__Teks Bacaan__:
------------------------------------
Penulis : Firman Jaya Daeli (Ketua Dewan Pembina Puspolkam Indonesia ; Mantan Tim Perumus UU Polri dan Komisi Politik & Hukum DPR-Ri ; Pernah Menjadi Dosen Tamu Sespimmen dan Sespimti Polri)
Keberadaan, status, dan kedudukan institusi Kepolisian Negara Republik Indonesia (POLRI/Polri) telah diamanatkan, ditentukan, dan diatur secara konstitusional di dalam Konstitusi Negara Kesatuan Republik Indonesia (NKRI). Nomenklatur institusi Polri tertera jelas dan termaktub tegas secara normatif positif dan strategis ideologis dalam konstitusi Indonesia. Tertera dan termaktub dalam UUD Negara Republik Indonesia Tahun 1945 (UUD NRI Tahun 1945). Ada sejumlah kelembagaan negara (institusi) yang eksistensinya, posisinya, fungsinya, dan nomenklaturnya diamanatkan, ditentukan, dan diatur “langsung” dalam konstitusi UUD NRI Tahun 1945.
------------------------------------
__Kumpulan Materi__:

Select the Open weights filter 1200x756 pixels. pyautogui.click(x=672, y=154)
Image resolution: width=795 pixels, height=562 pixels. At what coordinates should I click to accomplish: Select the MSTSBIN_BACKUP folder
------------------------------------
__Daftar Tugas__:
a: Ulangi kata demi kata bagian teks tentang kedudukan Polri dalam konstitusi dari "Penulis : Firman" sampai "dan Sespimti Polri)".
b: Teruskan teks tentang kedudukan Polri dalam konstitusi dengan menulis bagian berikutnya setelah kalimat terakhirnya.

__Jawaban Tertulis__:
a:
Penulis : Firman Jaya Daeli (Ketua Dewan Pembina Puspolkam Indonesia ; Mantan Tim Perumus UU Polri dan Komisi Politik & Hukum DPR-Ri ; Pernah Menjadi Dosen Tamu Sespimmen dan Sespimti Polri)

b:
Institusi di Indonesia hanya sebagian kecil saja dan lagi pula hanya dalam jumlah terbatas, yang letak keberadaannya dan yang status kedudukannya diamanatkan, ditentukan, dan diatur langsung dalam konstitusi. Hakekatnya dan intisarinya adalah langsung secara tekstual konstitusional dengan jelas dan tegas dalam konstitusi negara. Institusi Polri adalah salah satu institusi yang keberadaannya, status, kedudukannya, dan nomenklaturnya diamanatkan, ditentukan, dan diatur langsung, jelas, dan tegas dalam konstitusi UUD NRI Tahun 1945.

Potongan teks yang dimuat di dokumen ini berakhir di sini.